On Palm Sunday, after the service, the banns were published for the marriage of the widow and her betrothed. He was a sculptor, the name of his occupation was not well known ; at that time Thorwaldsen and his art were not yet in the mouths of the people. The new squire was not of noble birth, but yet a very splendid man ; he was one who was something no one understood, they said ; he carved statues, was clever in his work, young and goodlooking.

‘ What use is that ! ‘ said the tailor Olse.

On Palm Sunday the banns were published from the pulpit, and then followed psalm-singing and communion. The tailor, his wife, and little Rasmus were in the church ; the parents went to the communion, Rasmus sat in the pew he was not confirmed yet.

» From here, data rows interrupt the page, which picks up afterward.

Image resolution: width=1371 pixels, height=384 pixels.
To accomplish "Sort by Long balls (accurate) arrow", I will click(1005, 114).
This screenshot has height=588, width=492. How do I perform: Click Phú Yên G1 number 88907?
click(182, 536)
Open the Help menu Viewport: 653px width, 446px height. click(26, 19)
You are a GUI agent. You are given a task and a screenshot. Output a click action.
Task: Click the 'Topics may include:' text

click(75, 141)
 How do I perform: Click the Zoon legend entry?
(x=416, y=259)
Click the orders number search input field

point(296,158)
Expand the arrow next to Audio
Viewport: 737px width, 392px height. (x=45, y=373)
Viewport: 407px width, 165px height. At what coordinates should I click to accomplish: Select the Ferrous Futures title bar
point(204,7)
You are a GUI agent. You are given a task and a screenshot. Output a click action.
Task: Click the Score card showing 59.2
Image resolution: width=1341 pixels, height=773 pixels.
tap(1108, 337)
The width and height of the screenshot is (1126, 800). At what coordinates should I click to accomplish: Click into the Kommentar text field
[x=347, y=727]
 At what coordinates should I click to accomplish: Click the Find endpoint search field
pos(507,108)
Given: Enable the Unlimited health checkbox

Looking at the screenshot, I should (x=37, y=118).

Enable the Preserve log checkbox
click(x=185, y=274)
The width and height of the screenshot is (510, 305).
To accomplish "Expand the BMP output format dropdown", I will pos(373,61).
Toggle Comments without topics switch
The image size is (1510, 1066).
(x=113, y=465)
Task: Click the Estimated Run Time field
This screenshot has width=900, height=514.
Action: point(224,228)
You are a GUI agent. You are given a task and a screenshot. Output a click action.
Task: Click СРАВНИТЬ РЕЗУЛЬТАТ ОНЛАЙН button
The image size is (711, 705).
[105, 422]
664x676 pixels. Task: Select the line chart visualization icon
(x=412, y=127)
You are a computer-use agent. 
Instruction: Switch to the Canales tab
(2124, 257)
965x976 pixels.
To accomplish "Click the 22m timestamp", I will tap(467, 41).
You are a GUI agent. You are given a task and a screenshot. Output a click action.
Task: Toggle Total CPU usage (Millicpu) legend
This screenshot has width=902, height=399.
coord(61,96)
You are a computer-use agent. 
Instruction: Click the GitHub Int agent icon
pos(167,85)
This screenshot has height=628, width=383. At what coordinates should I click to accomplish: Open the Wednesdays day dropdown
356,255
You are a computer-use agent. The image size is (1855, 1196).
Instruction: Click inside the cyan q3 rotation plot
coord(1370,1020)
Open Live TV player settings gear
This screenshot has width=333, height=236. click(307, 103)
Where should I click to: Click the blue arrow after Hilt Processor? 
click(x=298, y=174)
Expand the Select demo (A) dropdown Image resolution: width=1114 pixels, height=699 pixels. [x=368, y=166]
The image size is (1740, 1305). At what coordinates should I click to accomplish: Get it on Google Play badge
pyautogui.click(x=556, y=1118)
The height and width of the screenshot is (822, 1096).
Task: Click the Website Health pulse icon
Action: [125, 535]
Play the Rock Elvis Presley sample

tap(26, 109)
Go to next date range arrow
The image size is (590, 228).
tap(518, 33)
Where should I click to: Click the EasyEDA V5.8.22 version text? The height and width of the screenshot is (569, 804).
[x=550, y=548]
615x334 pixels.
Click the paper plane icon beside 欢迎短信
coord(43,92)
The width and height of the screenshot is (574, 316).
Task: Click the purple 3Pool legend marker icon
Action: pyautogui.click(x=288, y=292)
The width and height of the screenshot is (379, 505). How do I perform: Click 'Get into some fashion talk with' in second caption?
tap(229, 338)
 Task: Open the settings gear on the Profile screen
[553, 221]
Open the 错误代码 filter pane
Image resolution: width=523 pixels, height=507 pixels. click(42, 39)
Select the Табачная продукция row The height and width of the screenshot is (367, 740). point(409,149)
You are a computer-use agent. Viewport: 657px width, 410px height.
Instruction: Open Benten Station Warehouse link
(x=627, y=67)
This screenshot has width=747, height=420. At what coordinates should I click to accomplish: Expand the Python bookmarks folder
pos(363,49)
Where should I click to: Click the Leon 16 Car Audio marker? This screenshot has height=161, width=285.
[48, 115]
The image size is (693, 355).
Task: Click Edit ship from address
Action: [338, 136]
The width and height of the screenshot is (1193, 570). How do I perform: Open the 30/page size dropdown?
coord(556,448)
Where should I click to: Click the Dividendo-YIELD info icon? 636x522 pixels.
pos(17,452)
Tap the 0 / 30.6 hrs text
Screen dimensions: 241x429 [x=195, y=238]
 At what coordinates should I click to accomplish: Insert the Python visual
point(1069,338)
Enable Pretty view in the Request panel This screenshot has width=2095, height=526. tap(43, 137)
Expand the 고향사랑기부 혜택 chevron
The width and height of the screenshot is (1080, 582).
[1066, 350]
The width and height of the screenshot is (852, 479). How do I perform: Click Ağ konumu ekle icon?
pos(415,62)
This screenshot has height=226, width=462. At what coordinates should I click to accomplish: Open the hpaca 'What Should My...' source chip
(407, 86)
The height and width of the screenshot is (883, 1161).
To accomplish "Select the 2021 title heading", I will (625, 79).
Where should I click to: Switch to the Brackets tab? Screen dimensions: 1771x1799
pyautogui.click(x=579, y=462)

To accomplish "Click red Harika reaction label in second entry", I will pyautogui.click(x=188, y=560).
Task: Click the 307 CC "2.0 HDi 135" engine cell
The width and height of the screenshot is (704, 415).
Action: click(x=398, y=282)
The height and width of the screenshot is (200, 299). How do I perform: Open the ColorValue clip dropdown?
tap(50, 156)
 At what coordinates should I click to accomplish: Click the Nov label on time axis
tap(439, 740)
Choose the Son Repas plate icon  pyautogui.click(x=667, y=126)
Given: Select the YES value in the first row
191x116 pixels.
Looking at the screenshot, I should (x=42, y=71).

There had been a lack of clothes lately in the tailor’s house. The old ones they had, had been turned again and again, sewed and patched ; now all three were in new clothes, but black, as if for a funeral ; they were dressed in the covering from the mourningcoach. The man had got a coat and trousers from it, Maren a high-necked dress, and Rasmus a whole suit to grow in till his confirmation. Both the inside and outside covering of the mourning-coach had been used. No one need know what it had been used for before, but people got to know it very quickly ; the wise woman Stine, and others just as wise, who did not live by their wisdom, said that the clothes would bring sickness into the house. ‘ One dares not dress oneself in the trappings of a hearse except to drive to the grave.’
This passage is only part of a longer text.